Too many people I've encountered, in my twenty years in management, operate
like that son. They do just what they need to do to get by. They cut
corners. They trade short-term whims for long-term gains. And like the son
in the story, they end up hurting themselves.
You see, get-by-effort reduces opportunities (not to mention income),
hijacks self-esteem, hides talents, limits soul-potential and ultimately
shortchanges your life. It's no surprise half-hearted efforts yield
But people who are winning at working aren't interested in getting by, and
they're certainly not interested in shortchanging their life-potential.
They're excited to explore their life's equivalent of Olympic Gold. They're
intrigued by seeing what they can do, finding what they're made of and
using their unique gifts.
People who are winning at working aren't looking for the easy way, the fast
way or the most comfortable way. They want the satisfaction of knowing they
offered their best-self to their work. And while they understand
accomplishment can be difficult, require enormous efforts and tax their
determination, they persist in the quest to find the best of who they are
and bring it to the world.
You see, people who are winning at working aren't competing with you,
they're competing with themselves. Their challenge is to do better this
time than the last, to grow, to improve, to evolve. They're not into
half-hearted attempts because it diminishes their ability to maximize their
potential, discover their strengths and accomplish their dreams.
As football coach John McKay puts it, "All that matters is if you can look
yourself in the mirror and honestly tell the person you see there that
you've done your best." Want to be winning at working? Use the mirror test.
And by the way, what are you saving your best efforts for, anyway?

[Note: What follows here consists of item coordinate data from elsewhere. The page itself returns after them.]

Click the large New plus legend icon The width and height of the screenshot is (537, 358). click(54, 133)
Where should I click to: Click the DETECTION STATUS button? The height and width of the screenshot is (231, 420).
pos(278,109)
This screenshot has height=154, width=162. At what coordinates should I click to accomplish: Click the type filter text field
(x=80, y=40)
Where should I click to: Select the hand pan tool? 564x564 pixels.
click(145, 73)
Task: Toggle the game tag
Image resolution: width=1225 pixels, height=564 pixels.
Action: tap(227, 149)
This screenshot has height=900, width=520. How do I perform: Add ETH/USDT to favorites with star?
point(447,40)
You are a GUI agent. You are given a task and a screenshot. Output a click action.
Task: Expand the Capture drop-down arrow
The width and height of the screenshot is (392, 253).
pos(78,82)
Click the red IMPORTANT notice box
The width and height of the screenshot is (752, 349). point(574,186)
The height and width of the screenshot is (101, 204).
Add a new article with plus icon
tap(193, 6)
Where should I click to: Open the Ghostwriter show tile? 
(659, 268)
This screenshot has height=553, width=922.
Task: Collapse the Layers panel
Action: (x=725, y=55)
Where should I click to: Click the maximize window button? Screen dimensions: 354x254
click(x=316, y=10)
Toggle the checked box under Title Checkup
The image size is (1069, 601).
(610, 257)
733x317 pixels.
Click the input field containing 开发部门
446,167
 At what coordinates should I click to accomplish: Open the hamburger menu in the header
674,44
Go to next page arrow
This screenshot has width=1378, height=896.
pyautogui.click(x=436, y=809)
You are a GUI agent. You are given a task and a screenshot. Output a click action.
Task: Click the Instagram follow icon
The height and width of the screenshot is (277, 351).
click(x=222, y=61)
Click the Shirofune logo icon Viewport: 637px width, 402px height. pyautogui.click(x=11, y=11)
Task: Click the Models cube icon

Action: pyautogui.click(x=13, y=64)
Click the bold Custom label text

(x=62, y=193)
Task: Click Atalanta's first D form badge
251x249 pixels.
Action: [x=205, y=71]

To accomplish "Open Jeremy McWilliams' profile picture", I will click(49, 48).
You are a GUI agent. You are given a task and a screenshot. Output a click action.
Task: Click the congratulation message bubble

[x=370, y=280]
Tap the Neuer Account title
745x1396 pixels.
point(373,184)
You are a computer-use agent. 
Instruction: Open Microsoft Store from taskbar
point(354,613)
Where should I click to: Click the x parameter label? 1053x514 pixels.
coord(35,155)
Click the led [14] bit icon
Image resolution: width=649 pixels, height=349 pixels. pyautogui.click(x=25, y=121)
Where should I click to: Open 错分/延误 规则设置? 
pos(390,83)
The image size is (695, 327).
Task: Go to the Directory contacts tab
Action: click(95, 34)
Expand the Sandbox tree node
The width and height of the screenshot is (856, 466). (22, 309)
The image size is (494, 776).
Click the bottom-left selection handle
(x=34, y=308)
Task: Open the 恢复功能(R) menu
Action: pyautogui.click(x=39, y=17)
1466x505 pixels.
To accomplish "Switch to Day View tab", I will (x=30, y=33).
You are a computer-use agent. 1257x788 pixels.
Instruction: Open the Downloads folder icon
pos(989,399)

© 2006 Nan S. Russell. All rights reserved.
Sign up to receive Nan's free biweekly eColumn at www.winningatworking.com. Nan Russell has spent over twenty years in management, most recently with QVC as a Vice President. She has held leadership positions in Human Resource Development, Communication, Marketing and line Management. Nan has a B.A. from Stanford University and M.A. from the University of Michigan.
Currently working on her first book, Winning at Working: 10 Lessons Shared, Nan is a writer, columnist, small business owner, and on-line instructor. Visit www.nanrussell.com or contact Nan at firstname.lastname@example.org.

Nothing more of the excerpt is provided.